# Are flashers out of date?



## Bischoff66 (May 25, 2007)

I thought this was a very interesting article. And by no means am I trying to start a vex/marcum vs lcd fish finder argument. I own a 522 igps ice machine and a fl-18 vex. Ijust thought I would share the article. Looking forward to using my vex this year.

http://www.thenextbite.com/article_Flashers-R-Dead


----------



## peon (Feb 28, 2005)

Think I will stick to my fl-8 pro pack was an interesting read tho thanks

Outdoor Hub mobile, the outdoor information engine


----------



## ParmaBass (Apr 11, 2004)

Doesn't get much more simple than a good flasher. I'll stick with my Bird-45. Only clear cut advantage is the GPS feature in my opinion. Those screen shots look boring to me, I'd much rather see the red flashing light creeping off the bottom. I'll always know where my honey holes are in my head and if things get bad, I have the Navionics App on my phone. It's the best $10 ice fishing inverstment I've ever made.


----------



## Big Joshy (Apr 26, 2004)

ha ha. the folks at lowrance sure want you to think so. Notice that Lowrance is a sponsor of the people who wrote the article! Ill stick with a vexilar. I used a lowrance ice machine for quite a while along with a vex. and my buddy and I would fight over who got to use the vex. Flashers are old technology, just like leadhead jigs and the original rapala but im not about to give those up either.


----------



## huntindoggie22 (Mar 28, 2008)

Been using my vex for 5 years and I'm not about to give it up now. 

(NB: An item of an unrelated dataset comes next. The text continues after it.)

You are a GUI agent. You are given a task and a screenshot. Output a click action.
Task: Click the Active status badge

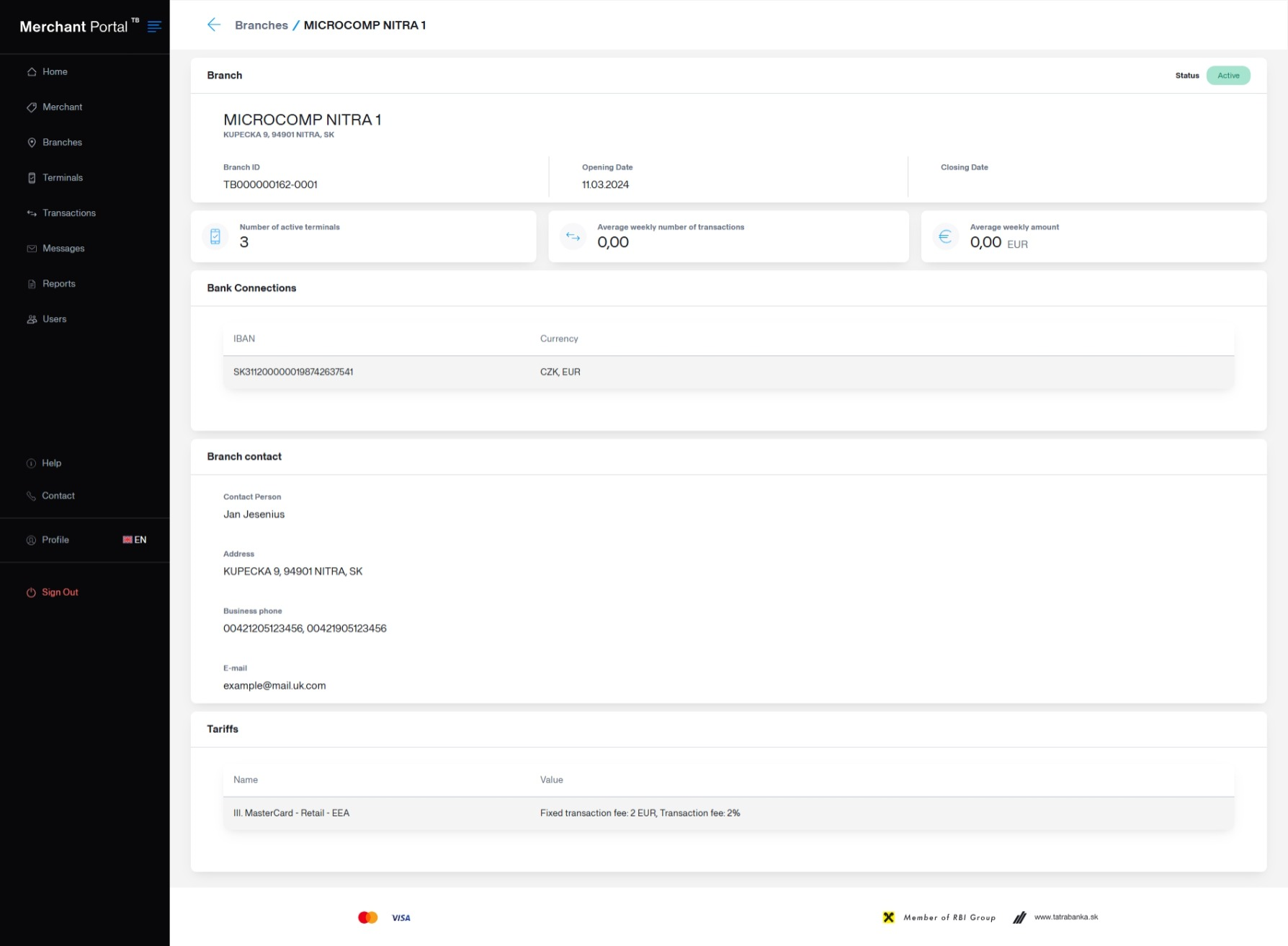(x=1228, y=76)
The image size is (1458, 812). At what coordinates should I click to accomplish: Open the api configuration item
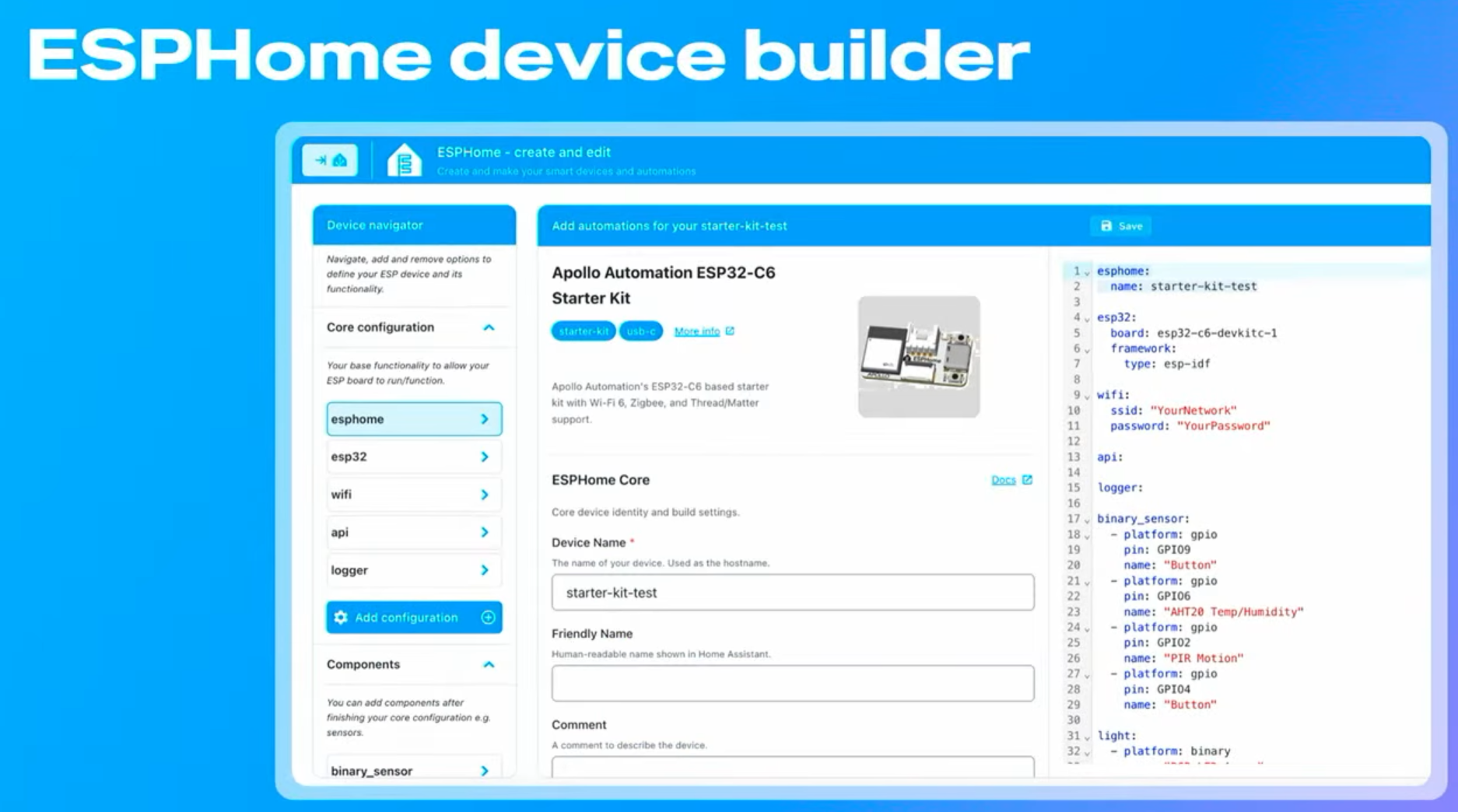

Outdoor Hub mobile, the outdoor information engine


----------



## lovin life (Jan 2, 2010)

Yea, good articial, but i'll stay in my cave, with a vex lighting the way .


----------



## Shortdrift (Apr 5, 2004)

My eight year old Vex does the job through the ice or in the Ice hole. I have used it on the boat when anchored and in fairly calm water. All we had were flashers way back when and we caught plenty of fish. I had a 1954 Penn Yan with a Shakespear flasher which was only second to the paper graph.


----------



## Uncle Al (Jan 26, 2011)

I'd just like to try my new Vex out! Come on ICE!


----------



## Jigging Jim (Apr 3, 2010)

I would miss seeing those pretty lights on my Vexilar if I went to an LCD. It's a visual excitement thing for me.


----------



## 1gmkiller (Mar 14, 2009)

Most lowrance models have a flasher mode on them. You can run them split screen, with flasher on one side and graph on the other.


----------



## papaperch (Apr 12, 2004)

Ever notice when someone is trying to sell something ? How many reasons they can come up with that you need what they are selling . What they want you to do is ignore what you already know.

I'm sorry but I have confidence in the equipment I use. Any fishfinder is better than none out on the ice. But my flasher has served me so well I see no reason to change. I am not against progress but don't insult my intelligence.

Regardless of the hype no one is going to get this Eskimo to buy ice.


----------



## I_WALL_I (Apr 27, 2006)

I just my FL-8 this year, I'm waiting on ice, but it works great in open water off a boat! Do these new fancy things have that "HUM"?? I think I'd miss that!


----------



## toboso (Apr 14, 2004)

i'm an avid user of both LCD and flasher technologies. I do believe my old Vex still helps me catch fish through the ice. My fancy LCD sonar/GPS units are great, too--I wouldn't fish (troll) open/big water without them. The knock on LCD vs. flasher technology has been processing speed. I honestly haven't seen the new "ice machines" in person, side-by-side. I do know enough to keep an open mind when it comes to technology. As LCD displays solve temperature and speed issues we'll enjoy both the benefits of real-time imaging along with history--with the latter being an important wrinkle in interpreting sonar. Until then, I'll apply the best available technology according to my budgetary allowances.


----------



## Shortdrift (Apr 5, 2004)

papaperch said:


> Ever notice when someone is trying to sell something ? How many reasons they can come up with that you need what they are selling . What they want you to do is ignore what you already know.
> 
> I'm sorry but I have confidence in the equipment I use. Any fishfinder is better than none out on the ice. But my flasher has served me so well I see no reason to change. I am not against progress but don't insult my intelligence.
> 
> Regardless of the hype no one is going to get this Eskimo to buy ice.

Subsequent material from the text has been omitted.